5 600 hab. (Créchois), 3 450 ha, commune des Deux-Sèvres dans le canton de Saint-Maixent-l’École-1, 10 km au SO de la ville, à mi-chemin de Niort. Le bourg est sur la rive gauche de la Sèvre niortaise et traversé par la N 11; il dispose d’un collège public. Au bord de la Sèvre à la Villedieu, une ancienne aumônerie du 15e s. a été restaurée et propose des expositions. La Crèche a eu entre 2 000 et 2 400 hab. de 1846 à 1965. Elle a fusionné en 1965 avec la commune de Chavagné (750 hab.), au sud, ce qui a facilité l’opération d’aménagement. La population est passée à 3 200 hab. en 1975, 4 200 en 1982, et augmente encore: elle s'est accrue de 800 hab. entre 1999 et 2008.

C'est que la commune apparaît comme «la base arrière du port de La Rochelle». La Crèche a une gare, et la connexion des autoroutes A 10 et A 83 et de la N 11 lui vaut un vaste complexe d’échangeurs, susceptible de fixer des activités de logistique, jouant sur l’interconnexion fer-route. Un centre routier, l’ensemble interprofessionnel agricole Océrail contribuent à former un espace économique Atlansèvre, qui rassemble 7 zones d’activités réelles ou potentielles; il compte 80 entreprises sur 100 ha, soit environ 1 700 emplois, et devrait y ajouter 170 nouveaux hectares, en débordant d’ailleurs un peu sur la commune voisine de François. Les principales entreprises de logistique sont les transports TFE (250 sal.), Schenker-Joyau (80 sal.), Exapaq (70 sal.), Ebrex (65 sal.), Geodis (70 sal., Dusolier-Calberson), TNT (60 sal.), Tradimar (50 sal.), Dentressangle (25 sal.), et la plate-forme logistique du groupe crémier Eurial (50 sal.), plus l’école de conduite ECF (55 sal.) et le garage de poids lourds Bernis Trucks (45 sal.).

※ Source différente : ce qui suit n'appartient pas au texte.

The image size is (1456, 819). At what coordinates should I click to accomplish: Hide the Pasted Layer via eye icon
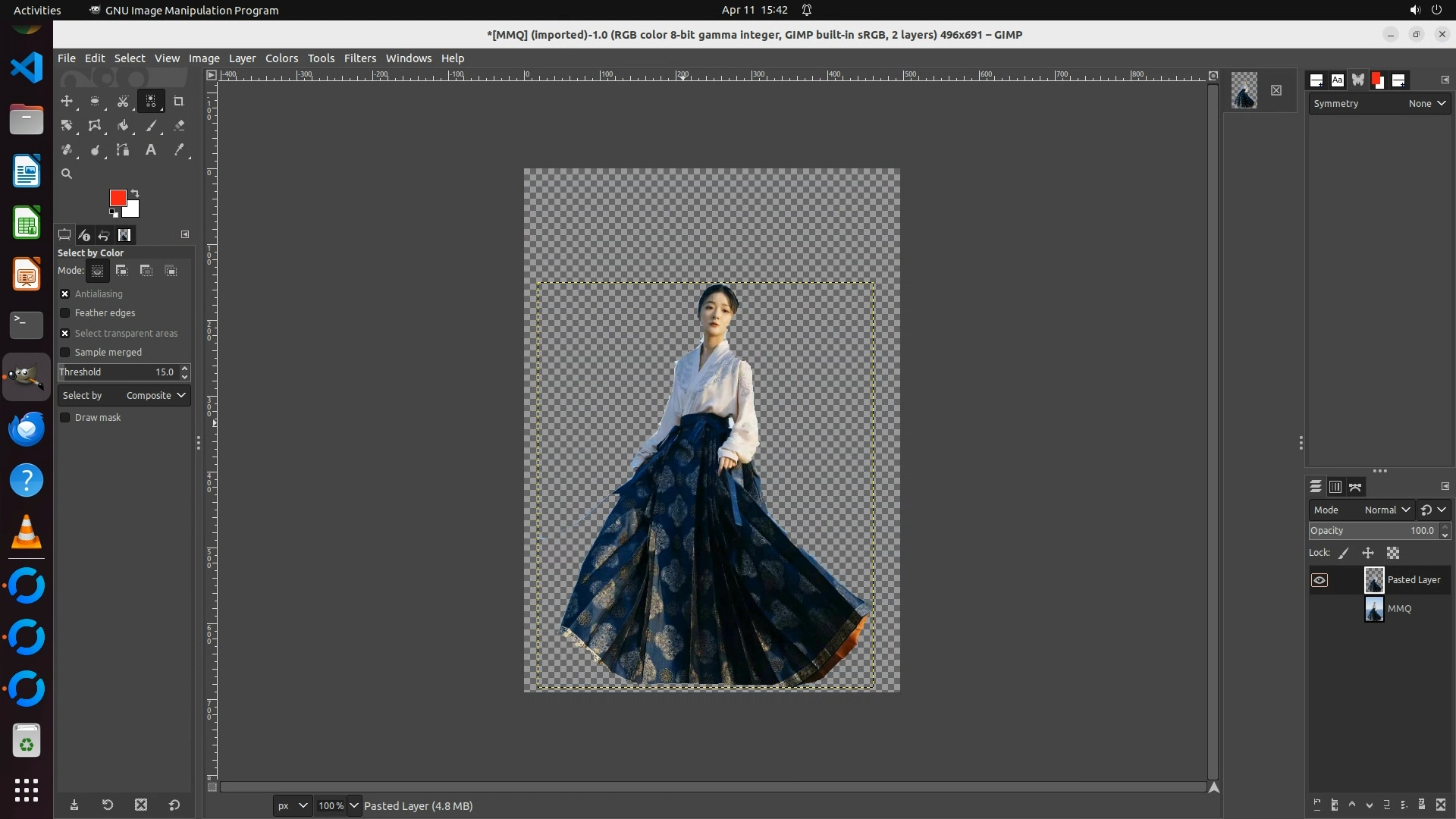(1320, 580)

Dans les autres domaines se signalent le groupe Prévost, qui juxtapose les huisseries métalliques Edac (160 sal.), les profilages et piquets SPP (30 sal.), le conseil d'affaires Deya (60 sal.) et Deya Distribution (70 sal.), PSI Distribution (25 sal.) et le siège du groupe Prévost (40 sal.). À un moindre niveau sont encore de nombreux établissements: métalleries Atilac (60 sal.) et PAI (25 sal.), menuiserie métallique Roler (60 sal.); fabrique de matériel de boulangerie Panem (45 sal.); cuirs et éponges de la Chamoiserie de France (40 sal.); bétons Bonna-Sabla (35 sal.); éditions Geste (20 sal.); services d'entreprises BLS Services (50 sal.), travail temporaire Concept Plus (40 sal.); étanchéification EC2I (25 sal.), installations électriques Portalp (20 sal.).